We’ve all felt it. The racing pulse when we hear approaching footsteps in the middle of the night, the sensation of superhuman ability during a chase, or the pounding of blood in the ears when faced with the unknown. But what exactly is adrenaline? And why do we find it so addictive?

The Oxford Dictionary defines adrenaline as ‘a hormone secreted by the adrenal glands that increases rates of blood circulation, breathing and carbohydrate metabolism and prepares muscles for exertion.’ A strong emotional reaction such as fear or anger causes adrenaline to be released into the bloodstream by the adrenal glands, which causes an increase in heart rate, muscle strength, blood pressure, and sugar metabolism – leading to the state of ‘fight or flight’.

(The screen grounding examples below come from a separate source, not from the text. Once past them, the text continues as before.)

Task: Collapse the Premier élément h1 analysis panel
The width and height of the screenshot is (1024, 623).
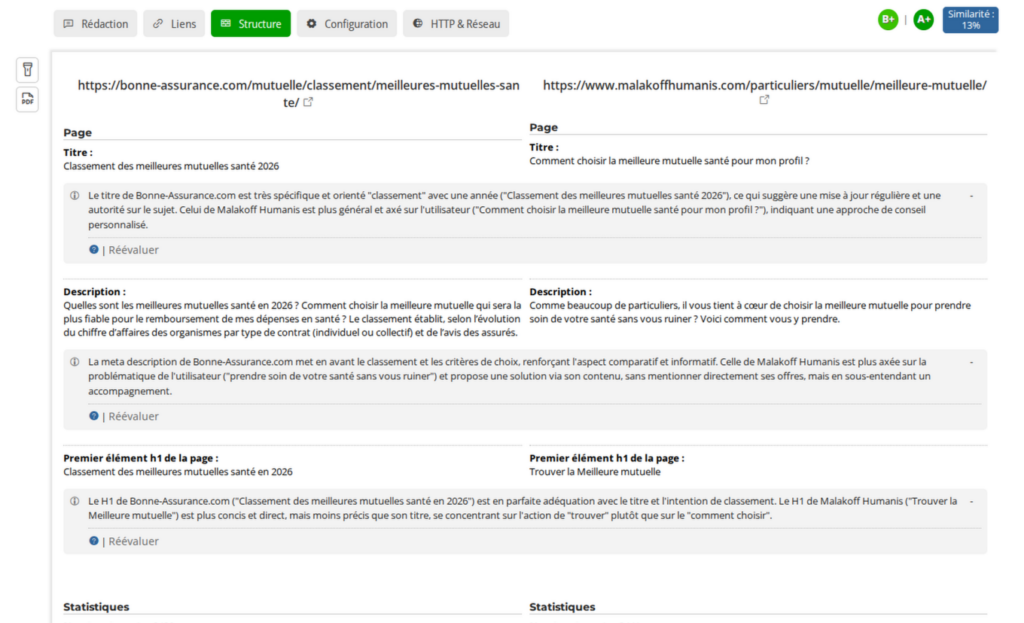Action: (973, 501)
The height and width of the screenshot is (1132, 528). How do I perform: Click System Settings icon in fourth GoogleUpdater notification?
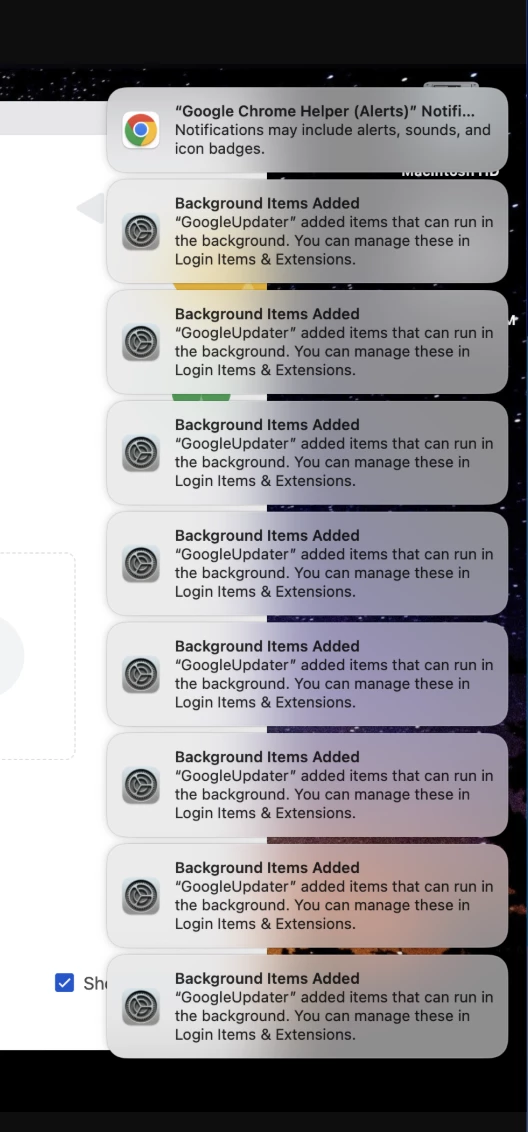[x=141, y=564]
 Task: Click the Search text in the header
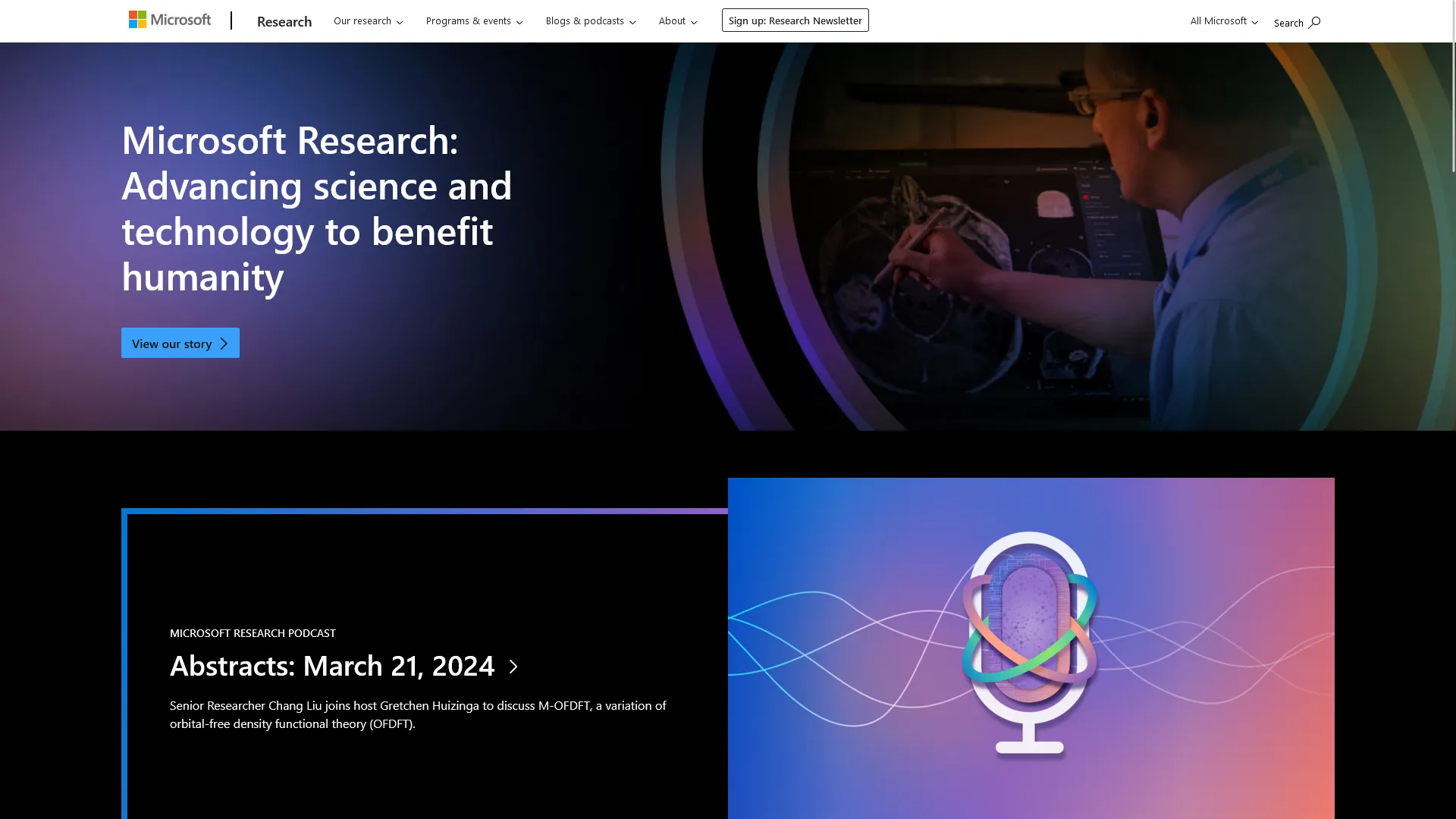(1288, 23)
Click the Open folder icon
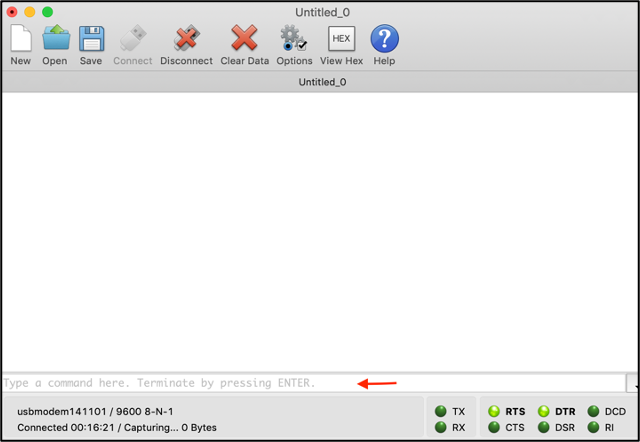Image resolution: width=640 pixels, height=442 pixels. tap(55, 40)
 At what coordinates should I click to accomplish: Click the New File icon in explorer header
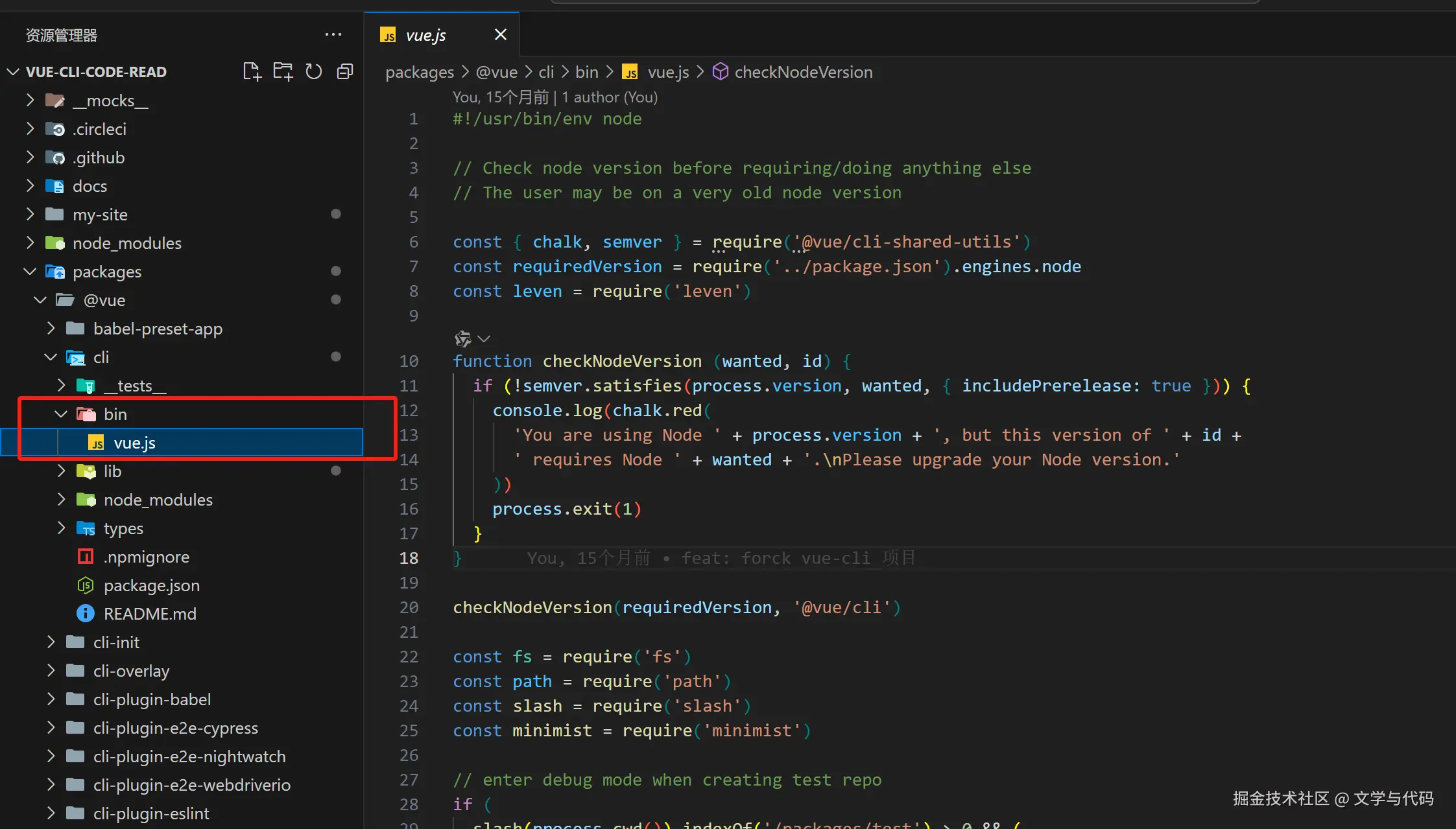(x=252, y=71)
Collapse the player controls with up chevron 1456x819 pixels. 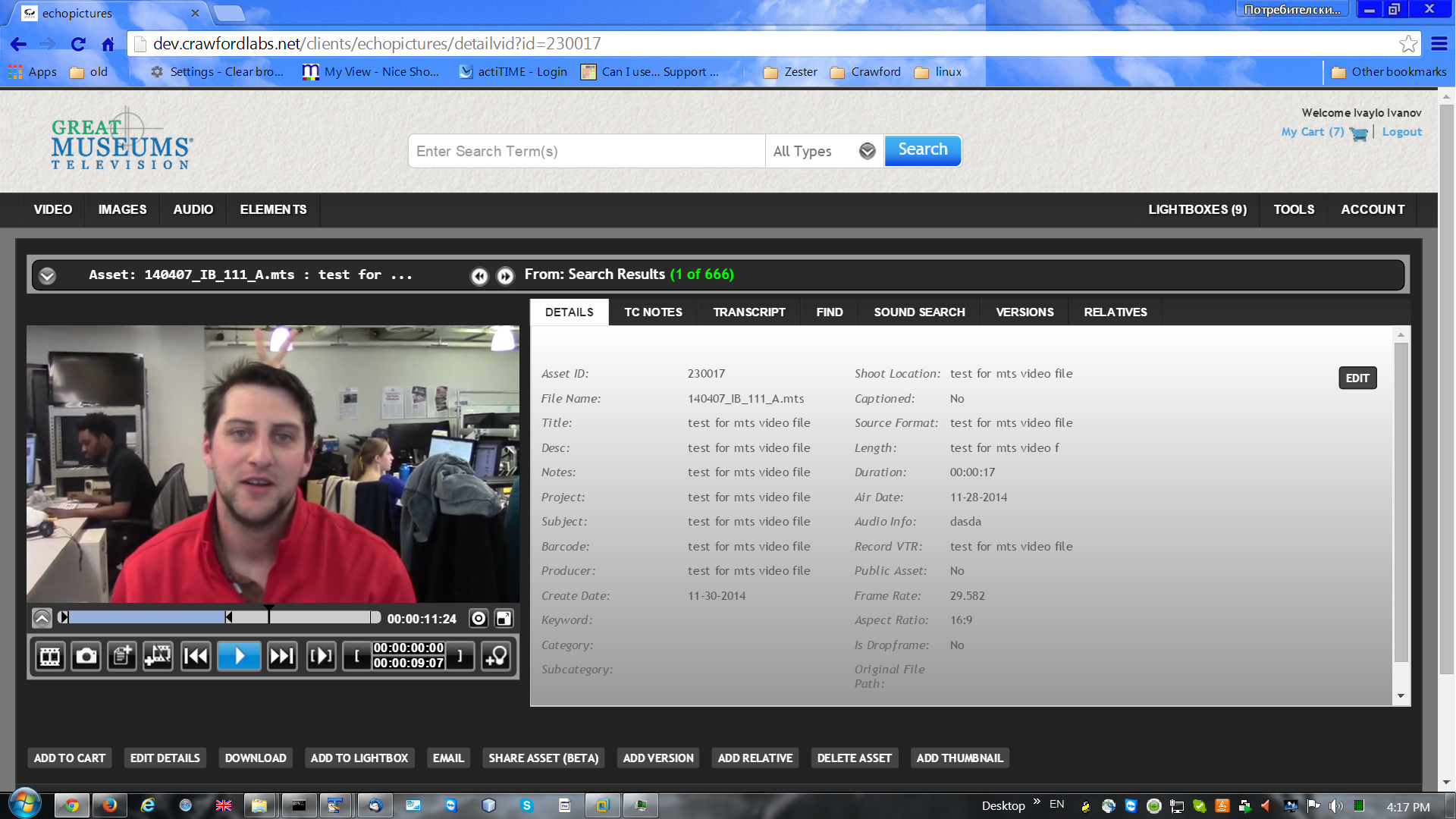coord(42,619)
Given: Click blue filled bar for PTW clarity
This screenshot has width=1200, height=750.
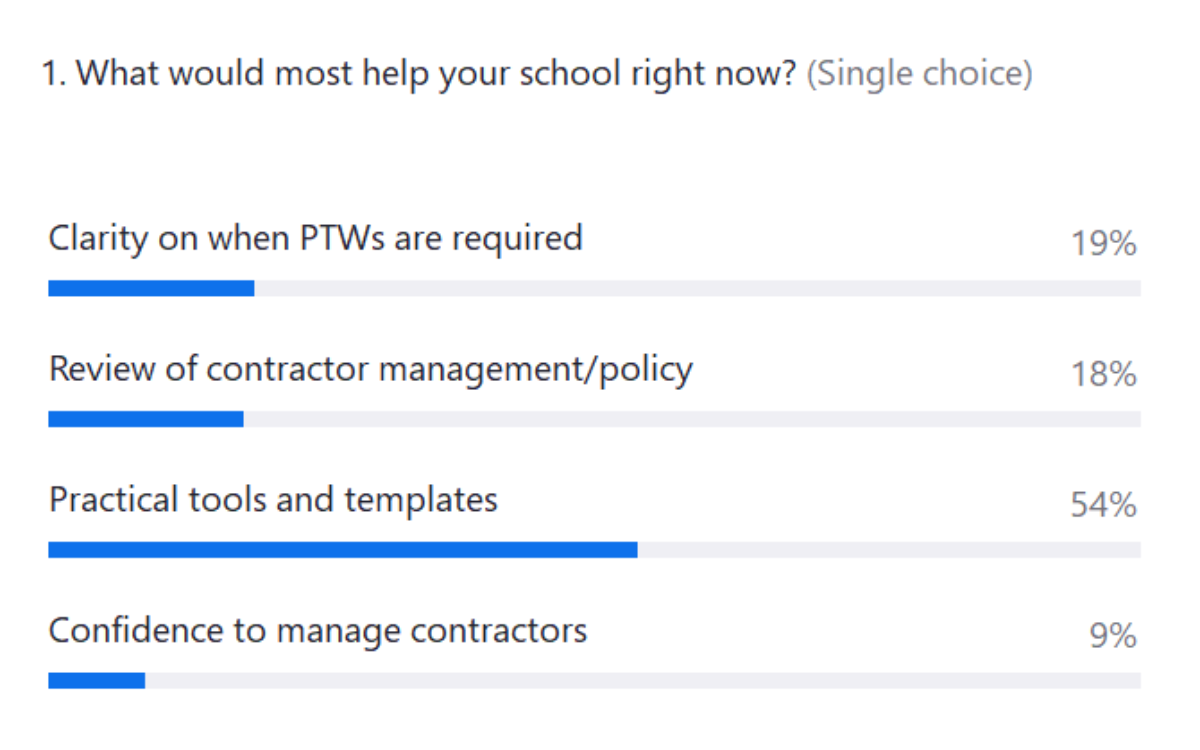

Would you consider yourself an adrenaline junkie? If so, do you remember your first hit? Ironically, school is often the first place we experience the rush. When procrastinating over an assignment and leaving it until the very last minute, the surge of adrenaline fuels the student to complete the work, and the sense of achievement from the success of achieving a grade against the odds teaches us that using adrenaline to get things done is okay.

In adult life, we tend to avoid uncertainty, opting for a steady and predictable life to remove the threat of unnecessary stress. But there are some surprising health benefits of adrenaline. Research carried out around the motives of adults who participate in high-risk adrenaline sports, such as BASE jumping, found that they seek more than temporary excitement. The activities spur them on to achieve goals, overcome fear, escape boredom and expand personal boundaries. The research also highlighted that adrenaline activities tend to utilise underused muscles and can reduce the risk of numerous chronic conditions. But perhaps the most interesting finding was that if we can train ourselves to respond proportionately in adrenaline-fuelled situations, our body will learn a form of muscle memory and will be able to respond in a similar fashion. So, the more practice you have in an adrenaline situation, the better prepared you will be for the next.